== Collected data entries ==
....
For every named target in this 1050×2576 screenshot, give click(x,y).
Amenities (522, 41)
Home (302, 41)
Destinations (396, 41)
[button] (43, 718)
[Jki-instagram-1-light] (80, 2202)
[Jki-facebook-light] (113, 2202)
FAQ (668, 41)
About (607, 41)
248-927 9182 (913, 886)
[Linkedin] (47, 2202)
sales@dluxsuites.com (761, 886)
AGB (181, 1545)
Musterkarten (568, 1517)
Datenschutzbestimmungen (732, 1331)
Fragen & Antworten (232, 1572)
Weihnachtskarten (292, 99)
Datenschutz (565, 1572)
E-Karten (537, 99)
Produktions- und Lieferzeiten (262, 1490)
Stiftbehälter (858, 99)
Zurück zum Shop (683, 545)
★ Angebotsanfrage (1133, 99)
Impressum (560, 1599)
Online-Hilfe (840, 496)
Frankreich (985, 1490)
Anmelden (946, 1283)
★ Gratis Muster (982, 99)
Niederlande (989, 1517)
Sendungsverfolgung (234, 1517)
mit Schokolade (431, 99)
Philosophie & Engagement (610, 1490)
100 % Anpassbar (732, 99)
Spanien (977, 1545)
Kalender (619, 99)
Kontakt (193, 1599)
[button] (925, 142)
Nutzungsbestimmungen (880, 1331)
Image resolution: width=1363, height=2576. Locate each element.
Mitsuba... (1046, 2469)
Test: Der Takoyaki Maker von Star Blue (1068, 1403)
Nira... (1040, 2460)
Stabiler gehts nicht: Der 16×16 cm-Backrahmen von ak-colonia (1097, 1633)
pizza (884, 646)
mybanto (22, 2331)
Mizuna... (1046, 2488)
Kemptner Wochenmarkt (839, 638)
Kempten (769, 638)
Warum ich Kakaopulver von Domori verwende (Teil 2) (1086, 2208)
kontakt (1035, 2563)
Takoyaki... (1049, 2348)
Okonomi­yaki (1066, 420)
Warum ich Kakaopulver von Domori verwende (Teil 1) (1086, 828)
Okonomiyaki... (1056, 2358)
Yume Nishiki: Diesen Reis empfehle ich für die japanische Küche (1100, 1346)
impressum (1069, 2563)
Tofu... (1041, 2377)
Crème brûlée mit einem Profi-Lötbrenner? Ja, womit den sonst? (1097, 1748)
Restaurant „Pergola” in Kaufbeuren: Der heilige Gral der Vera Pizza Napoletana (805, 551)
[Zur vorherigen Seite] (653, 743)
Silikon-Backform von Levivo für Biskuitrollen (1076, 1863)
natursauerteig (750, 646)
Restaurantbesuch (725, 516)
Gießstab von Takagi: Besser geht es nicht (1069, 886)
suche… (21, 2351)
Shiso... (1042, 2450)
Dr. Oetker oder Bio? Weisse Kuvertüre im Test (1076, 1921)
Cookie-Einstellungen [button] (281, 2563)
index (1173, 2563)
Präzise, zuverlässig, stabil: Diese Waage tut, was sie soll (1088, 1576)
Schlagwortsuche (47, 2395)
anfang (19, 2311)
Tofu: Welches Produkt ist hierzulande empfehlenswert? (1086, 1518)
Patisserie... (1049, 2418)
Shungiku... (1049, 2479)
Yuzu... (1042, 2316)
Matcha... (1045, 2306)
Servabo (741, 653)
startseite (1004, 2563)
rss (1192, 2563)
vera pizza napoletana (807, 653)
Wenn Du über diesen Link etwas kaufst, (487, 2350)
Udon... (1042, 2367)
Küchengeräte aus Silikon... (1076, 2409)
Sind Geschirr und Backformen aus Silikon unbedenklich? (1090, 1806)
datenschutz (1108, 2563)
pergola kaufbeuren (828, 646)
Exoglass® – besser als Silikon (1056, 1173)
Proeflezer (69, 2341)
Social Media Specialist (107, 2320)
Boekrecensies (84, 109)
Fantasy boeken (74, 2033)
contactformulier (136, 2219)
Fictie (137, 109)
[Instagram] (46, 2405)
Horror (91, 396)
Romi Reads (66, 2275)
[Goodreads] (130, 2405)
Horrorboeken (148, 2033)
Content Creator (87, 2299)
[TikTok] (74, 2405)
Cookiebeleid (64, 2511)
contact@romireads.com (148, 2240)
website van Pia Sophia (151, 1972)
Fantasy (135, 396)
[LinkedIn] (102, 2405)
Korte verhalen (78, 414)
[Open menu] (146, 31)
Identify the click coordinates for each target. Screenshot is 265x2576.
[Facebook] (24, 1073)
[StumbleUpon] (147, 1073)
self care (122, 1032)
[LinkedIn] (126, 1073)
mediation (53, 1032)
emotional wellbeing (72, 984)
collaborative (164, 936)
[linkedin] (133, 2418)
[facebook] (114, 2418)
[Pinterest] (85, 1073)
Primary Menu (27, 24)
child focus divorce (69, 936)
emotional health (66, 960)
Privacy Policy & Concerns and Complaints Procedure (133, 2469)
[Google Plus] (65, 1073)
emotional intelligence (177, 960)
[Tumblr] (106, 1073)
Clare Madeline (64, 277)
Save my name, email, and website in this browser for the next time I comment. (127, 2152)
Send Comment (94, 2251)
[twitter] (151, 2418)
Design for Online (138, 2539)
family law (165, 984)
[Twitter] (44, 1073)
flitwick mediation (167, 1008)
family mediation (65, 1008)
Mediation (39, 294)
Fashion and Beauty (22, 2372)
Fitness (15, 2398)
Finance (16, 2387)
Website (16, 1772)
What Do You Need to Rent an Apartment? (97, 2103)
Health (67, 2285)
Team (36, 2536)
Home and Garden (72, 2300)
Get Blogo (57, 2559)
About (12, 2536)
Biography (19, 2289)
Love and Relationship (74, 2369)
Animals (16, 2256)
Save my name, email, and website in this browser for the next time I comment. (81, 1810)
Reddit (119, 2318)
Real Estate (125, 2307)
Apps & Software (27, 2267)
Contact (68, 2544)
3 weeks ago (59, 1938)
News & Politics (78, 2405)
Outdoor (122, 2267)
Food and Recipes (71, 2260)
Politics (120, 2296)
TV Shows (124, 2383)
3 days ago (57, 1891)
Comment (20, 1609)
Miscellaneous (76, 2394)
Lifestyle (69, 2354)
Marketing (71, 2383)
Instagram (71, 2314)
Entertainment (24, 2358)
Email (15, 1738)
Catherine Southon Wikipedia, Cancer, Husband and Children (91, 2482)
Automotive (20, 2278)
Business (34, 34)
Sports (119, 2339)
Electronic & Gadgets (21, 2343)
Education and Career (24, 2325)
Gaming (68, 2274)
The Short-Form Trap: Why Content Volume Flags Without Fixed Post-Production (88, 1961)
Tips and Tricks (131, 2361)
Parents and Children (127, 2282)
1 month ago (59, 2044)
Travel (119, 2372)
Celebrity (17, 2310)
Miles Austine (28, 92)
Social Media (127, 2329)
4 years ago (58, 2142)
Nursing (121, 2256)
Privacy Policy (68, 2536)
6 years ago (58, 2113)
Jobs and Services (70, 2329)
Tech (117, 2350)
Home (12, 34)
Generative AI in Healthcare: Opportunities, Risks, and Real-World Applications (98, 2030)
....
== Activity ==
The answer must be every record above, repeated exactly as written.

== Output of the task ==
For every named target in this 1050×2576 screenshot, give click(x,y).
Amenities (522, 41)
Home (302, 41)
Destinations (396, 41)
[button] (43, 718)
[Jki-instagram-1-light] (80, 2202)
[Jki-facebook-light] (113, 2202)
FAQ (668, 41)
About (607, 41)
248-927 9182 (913, 886)
[Linkedin] (47, 2202)
sales@dluxsuites.com (761, 886)
AGB (181, 1545)
Musterkarten (568, 1517)
Datenschutzbestimmungen (732, 1331)
Fragen & Antworten (232, 1572)
Weihnachtskarten (292, 99)
Datenschutz (565, 1572)
E-Karten (537, 99)
Produktions- und Lieferzeiten (262, 1490)
Stiftbehälter (858, 99)
Zurück zum Shop (683, 545)
★ Angebotsanfrage (1133, 99)
Impressum (560, 1599)
Online-Hilfe (840, 496)
Frankreich (985, 1490)
Anmelden (946, 1283)
★ Gratis Muster (982, 99)
Niederlande (989, 1517)
Sendungsverfolgung (234, 1517)
mit Schokolade (431, 99)
Philosophie & Engagement (610, 1490)
100 % Anpassbar (732, 99)
Spanien (977, 1545)
Kalender (619, 99)
Kontakt (193, 1599)
[button] (925, 142)
Nutzungsbestimmungen (880, 1331)
Image resolution: width=1363, height=2576. Locate each element.
Mitsuba... (1046, 2469)
Test: Der Takoyaki Maker von Star Blue (1068, 1403)
Nira... (1040, 2460)
Stabiler gehts nicht: Der 16×16 cm-Backrahmen von ak-colonia (1097, 1633)
pizza (884, 646)
mybanto (22, 2331)
Mizuna... (1046, 2488)
Kemptner Wochenmarkt (839, 638)
Kempten (769, 638)
Warum ich Kakaopulver von Domori verwende (Teil 2) (1086, 2208)
kontakt (1035, 2563)
Takoyaki... (1049, 2348)
Okonomi­yaki (1066, 420)
Warum ich Kakaopulver von Domori verwende (Teil 1) (1086, 828)
Okonomiyaki... (1056, 2358)
Yume Nishiki: Diesen Reis empfehle ich für die japanische Küche (1100, 1346)
impressum (1069, 2563)
Tofu... (1041, 2377)
Crème brûlée mit einem Profi-Lötbrenner? Ja, womit den sonst? (1097, 1748)
Restaurant „Pergola” in Kaufbeuren: Der heilige Gral der Vera Pizza Napoletana (805, 551)
[Zur vorherigen Seite] (653, 743)
Silikon-Backform von Levivo für Biskuitrollen (1076, 1863)
natursauerteig (750, 646)
Restaurantbesuch (725, 516)
Gießstab von Takagi: Besser geht es nicht (1069, 886)
suche… (21, 2351)
Shiso... (1042, 2450)
Dr. Oetker oder Bio? Weisse Kuvertüre im Test (1076, 1921)
Cookie-Einstellungen [button] (281, 2563)
index (1173, 2563)
Präzise, zuverlässig, stabil: Diese Waage tut, was sie soll (1088, 1576)
Schlagwortsuche (47, 2395)
anfang (19, 2311)
Tofu: Welches Produkt ist hierzulande empfehlenswert? (1086, 1518)
Patisserie... (1049, 2418)
Shungiku... (1049, 2479)
Yuzu... (1042, 2316)
Matcha... (1045, 2306)
Servabo (741, 653)
startseite (1004, 2563)
rss (1192, 2563)
vera pizza napoletana (807, 653)
Wenn Du über diesen Link etwas kaufst, (487, 2350)
Udon... (1042, 2367)
Küchengeräte aus Silikon... (1076, 2409)
Sind Geschirr und Backformen aus Silikon unbedenklich? (1090, 1806)
datenschutz (1108, 2563)
pergola kaufbeuren (828, 646)
Exoglass® – besser als Silikon (1056, 1173)
Proeflezer (69, 2341)
Social Media Specialist (107, 2320)
Boekrecensies (84, 109)
Fantasy boeken (74, 2033)
contactformulier (136, 2219)
Fictie (137, 109)
[Instagram] (46, 2405)
Horror (91, 396)
Romi Reads (66, 2275)
[Goodreads] (130, 2405)
Horrorboeken (148, 2033)
Content Creator (87, 2299)
[TikTok] (74, 2405)
Cookiebeleid (64, 2511)
contact@romireads.com (148, 2240)
website van Pia Sophia (151, 1972)
Fantasy (135, 396)
[LinkedIn] (102, 2405)
Korte verhalen (78, 414)
[Open menu] (146, 31)
Identify the click coordinates for each target. Screenshot is 265x2576.
[Facebook] (24, 1073)
[StumbleUpon] (147, 1073)
self care (122, 1032)
[LinkedIn] (126, 1073)
mediation (53, 1032)
emotional wellbeing (72, 984)
collaborative (164, 936)
[linkedin] (133, 2418)
[facebook] (114, 2418)
[Pinterest] (85, 1073)
Primary Menu (27, 24)
child focus divorce (69, 936)
emotional health (66, 960)
Privacy Policy & Concerns and Complaints Procedure (133, 2469)
[Google Plus] (65, 1073)
emotional intelligence (177, 960)
[Tumblr] (106, 1073)
Clare Madeline (64, 277)
Save my name, email, and website in this browser for the next time I comment. (127, 2152)
Send Comment (94, 2251)
[twitter] (151, 2418)
Design for Online (138, 2539)
family law (165, 984)
[Twitter] (44, 1073)
flitwick mediation (167, 1008)
family mediation (65, 1008)
Mediation (39, 294)
Fashion and Beauty (22, 2372)
Fitness (15, 2398)
Finance (16, 2387)
Website (16, 1772)
What Do You Need to Rent an Apartment? (97, 2103)
Health (67, 2285)
Team (36, 2536)
Home and Garden (72, 2300)
Get Blogo (57, 2559)
About (12, 2536)
Biography (19, 2289)
Love and Relationship (74, 2369)
Animals (16, 2256)
Save my name, email, and website in this browser for the next time I comment. (81, 1810)
Reddit (119, 2318)
Real Estate (125, 2307)
Apps & Software (27, 2267)
Contact (68, 2544)
3 weeks ago (59, 1938)
News & Politics (78, 2405)
Outdoor (122, 2267)
Food and Recipes (71, 2260)
Politics (120, 2296)
TV Shows (124, 2383)
3 days ago (57, 1891)
Comment (20, 1609)
Miscellaneous (76, 2394)
Lifestyle (69, 2354)
Marketing (71, 2383)
Instagram (71, 2314)
Entertainment (24, 2358)
Email (15, 1738)
Catherine Southon Wikipedia, Cancer, Husband and Children (91, 2482)
Automotive (20, 2278)
Business (34, 34)
Sports (119, 2339)
Electronic & Gadgets (21, 2343)
Education and Career (24, 2325)
Gaming (68, 2274)
The Short-Form Trap: Why Content Volume Flags Without Fixed Post-Production (88, 1961)
Tips and Tricks (131, 2361)
Parents and Children (127, 2282)
1 month ago (59, 2044)
Travel (119, 2372)
Celebrity (17, 2310)
Miles Austine (28, 92)
Social Media (127, 2329)
4 years ago (58, 2142)
Nursing (121, 2256)
Privacy Policy (68, 2536)
6 years ago (58, 2113)
Jobs and Services (70, 2329)
Tech (117, 2350)
Home (12, 34)
Generative AI in Healthcare: Opportunities, Risks, and Real-World Applications (98, 2030)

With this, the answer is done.